Entries provided
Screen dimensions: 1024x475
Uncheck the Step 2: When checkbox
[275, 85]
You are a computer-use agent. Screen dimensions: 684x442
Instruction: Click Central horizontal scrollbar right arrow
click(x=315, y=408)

Aim of the exercise
Rewrite the data above with every instance of "dimensions" swapped for "size", keeping everything else the same.

Task response
Screen size: 1024x475
Uncheck the Step 2: When checkbox
[275, 85]
You are a computer-use agent. Screen size: 684x442
Instruction: Click Central horizontal scrollbar right arrow
click(x=315, y=408)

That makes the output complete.